Vorliegender Text =
☆ ☆ ☆
Antrag
der Abgeordneten Jörn König, Klaus Stöber, Andreas Bleck, Edgar Naujok und der Fraktion der AfD
Der Bundestag wolle beschließen:
I. Der Deutsche Bundestag stellt fest:
Die Bundestrainer und -trainerinnen sind das zentrale Element im Trainings- und Wettkampfsystem des Hochleistungssports und nehmen als direkte Bezugspersonen der Athleten eine entscheidende Schlüsselposition ein. Neben der Betreuung von Athleten im Training und Wettkampf erfordert das „Trainer-Sein“ außerdem die Führung und das Management des Trainerteams, die kontinuierliche fachliche und persönliche Weiterentwicklung sowie den Einsatz moderner Technik. Das ist verbunden mit einem hohen zeitlichen Aufwand, einem hohen Reiseaufkommen, Arbeitszeiten an den Wochenenden, zu vielen „fachfremden“ Aufgaben und eine zu geringe Vergütung.
Hinzu kommt, dass die Qualifikationen an einen Bundestrainer insgesamt deutlich gestiegen sind. Voraussetzungen für die Anstellung an einem Olympiastützpunkt (OSP) sind ein abgeschlossenes Studium der Sportwissenschaften, ein Abschluss als Diplomtrainer, eine Trainer A-Lizenz oder zumindest in der Ausbildung zur Trainer A-Lizenz, nachweisliche Fachkompetenz und mehrjährige Trainertätigkeit in der entsprechenden Sportart, Kompetenz in sportwissenschaftlichen Fragen sowie sportfachliche Kompetenz hinsichtlich der Strukturen und Systeme im Leistungssport, ausgeprägte Kommunikationsfähigkeit mit hoher Kooperationsbereitschaft und soziale Kompetenz. Arbeitgeber sind die Bundessportfachverbände. Einerseits sind sie für die Durchführung, Organisation und Finanzierung ihrer Sportart selbst verantwortlich, andererseits können sie den Spitzensport nicht oder nicht vollständig aus eigenen finanziellen Mitteln finanzieren. Insofern erhalten sie eine Förderung vom Bundesministerium des Innern, für Bau und Heimat (BMI), da ein Bundesinteresse besteht, den Spitzensport zu unterstützen und zu fördern. Die Unterstützung wird unter anderem für die Vergütung der Bundestrainer gewährt (https://www.bmi.bund.de/DE/themen/sport/nationale-sportpolitik/foerderung-spitzensport/foerderung-sportverbaende/foerderung-sportverbaende-node.html)
☆ ☆ ☆
Aufgabe 1 =
Nenne alle Abgeordneten, die im Antrag zur Lage der Bundestrainer namentlich aufgeführt sind.
Aufgabe 2 =
Schreibe den Antrag zur Lage der Bundestrainer im selben Stil weiter.
☆ ☆ ☆
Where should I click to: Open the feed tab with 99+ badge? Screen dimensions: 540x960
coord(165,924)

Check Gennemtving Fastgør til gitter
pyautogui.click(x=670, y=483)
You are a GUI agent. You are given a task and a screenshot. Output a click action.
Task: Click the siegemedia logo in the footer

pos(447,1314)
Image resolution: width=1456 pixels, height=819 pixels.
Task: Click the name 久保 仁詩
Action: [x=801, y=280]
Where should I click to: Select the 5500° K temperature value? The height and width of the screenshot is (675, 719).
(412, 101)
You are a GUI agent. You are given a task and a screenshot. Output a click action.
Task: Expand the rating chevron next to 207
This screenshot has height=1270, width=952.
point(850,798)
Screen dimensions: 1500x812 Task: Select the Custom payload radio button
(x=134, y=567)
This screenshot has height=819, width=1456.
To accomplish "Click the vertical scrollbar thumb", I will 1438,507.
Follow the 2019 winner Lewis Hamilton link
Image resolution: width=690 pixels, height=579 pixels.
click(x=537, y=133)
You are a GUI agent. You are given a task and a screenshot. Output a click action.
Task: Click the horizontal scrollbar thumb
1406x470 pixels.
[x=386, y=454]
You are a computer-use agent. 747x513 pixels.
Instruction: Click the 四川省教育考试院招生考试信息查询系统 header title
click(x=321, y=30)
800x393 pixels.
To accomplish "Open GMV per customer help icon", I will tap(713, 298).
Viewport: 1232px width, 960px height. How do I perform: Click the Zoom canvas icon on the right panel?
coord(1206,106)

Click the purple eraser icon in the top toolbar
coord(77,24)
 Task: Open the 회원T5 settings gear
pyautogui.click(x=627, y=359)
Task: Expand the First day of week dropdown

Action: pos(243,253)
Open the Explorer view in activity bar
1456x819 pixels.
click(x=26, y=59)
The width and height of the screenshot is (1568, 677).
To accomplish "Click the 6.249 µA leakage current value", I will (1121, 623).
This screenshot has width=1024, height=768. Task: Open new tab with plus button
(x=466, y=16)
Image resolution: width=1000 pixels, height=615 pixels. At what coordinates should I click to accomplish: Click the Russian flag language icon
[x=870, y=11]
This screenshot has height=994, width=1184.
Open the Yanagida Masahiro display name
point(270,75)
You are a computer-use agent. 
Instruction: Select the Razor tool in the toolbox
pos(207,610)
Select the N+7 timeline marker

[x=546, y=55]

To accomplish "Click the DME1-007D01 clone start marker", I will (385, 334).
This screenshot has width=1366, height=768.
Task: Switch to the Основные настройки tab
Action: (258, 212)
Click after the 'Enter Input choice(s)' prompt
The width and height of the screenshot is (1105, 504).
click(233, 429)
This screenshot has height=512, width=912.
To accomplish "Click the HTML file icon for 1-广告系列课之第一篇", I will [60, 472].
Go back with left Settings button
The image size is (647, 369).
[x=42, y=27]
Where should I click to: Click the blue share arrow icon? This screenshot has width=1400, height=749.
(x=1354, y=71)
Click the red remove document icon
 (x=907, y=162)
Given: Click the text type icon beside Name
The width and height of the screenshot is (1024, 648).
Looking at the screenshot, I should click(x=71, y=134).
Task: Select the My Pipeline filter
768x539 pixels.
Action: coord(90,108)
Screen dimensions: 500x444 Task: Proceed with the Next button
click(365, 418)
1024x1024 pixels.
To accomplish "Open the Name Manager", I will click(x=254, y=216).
☆ ☆ ☆
Lösung 1 =
Jörn König, Klaus Stöber, Andreas Bleck, Edgar Naujok

Lösung 2 =
In den Richtlinien des BMI über die Gewährung von Zuwendungen zur Förderung von Bundessportfachverbänden (Förderrichtlinien Verbände – FRV) vom 10. Oktober 2005 zuletzt geändert durch die Richtlinien vom 19. März 2015 (GMBI. 2015, S. 302) sind unter 5.2.2 (2) die jeweiligen Förderhöchstgrenzen der Zuwendungen für das Leistungssportpersonal geregelt. Danach erhalten Leistungssportdirektoren und Cheftrainer einen Betrag bis zu einem Höchstwert von 104.000, – Euro, Disziplin- und Funktionstrainer bis zu 94.000, – Euro, Leistungssportreferenten- und Nachwuchstrainer bis zu 85.000, – Euro und Stützpunkttrainer bis zu 74.000, – Euro. Die genannten Beträge sind Brutto-Beträge. Eine Vergütungsuntergrenze ist nicht geregelt. Für diese Personalgruppe finden die Tätigkeitsmerkmale des BAT (Bundes-Angestelltentarifvertrag) keine Anwendung (5.2.2 (2) Förderrichtlinien Verbände – FR V). Die sogenannten mischfinanzierten Trainer erhalten auf der Grundlage der Förderrichtlinien Stützpunktsystem (FR S) vom 10. Oktober 2005 in der Fassung vom 19. März 2015 (GMBI. 2015, S. 302) eine Zuwendung, die auf einen jährlichen Höchstbetrag von 30.000, – Euro begrenzt ist (5.2.2 (4) Förderrichtlinien Verbände – FR V).
Die Zuwendungen des Bundes an die Bundespitzenverbände sind pauschal, da sie eine größtmögliche Flexibilität bei der Auswahl, dem Einsatz und den Anstellungsbedingungen des Leistungssportpersonals unter der Berücksichtigung der jeweiligen Verbandsstruktur und der sportartspezifischen Anforderungen und Bedingungen haben sollen.
Die Ausgestaltung der Arbeitsverträge liegt in der Hoheit der Bundessportfachverbände, sodass die Entscheidung über die Vergütungshöhe, Vertragsdauer und die sonstigen Vertragsbedingungen in Eigenverantwortung des jeweiligen Spitzenverbandes im Rahmen der zur Verfügung stehenden Mittel erfolgt.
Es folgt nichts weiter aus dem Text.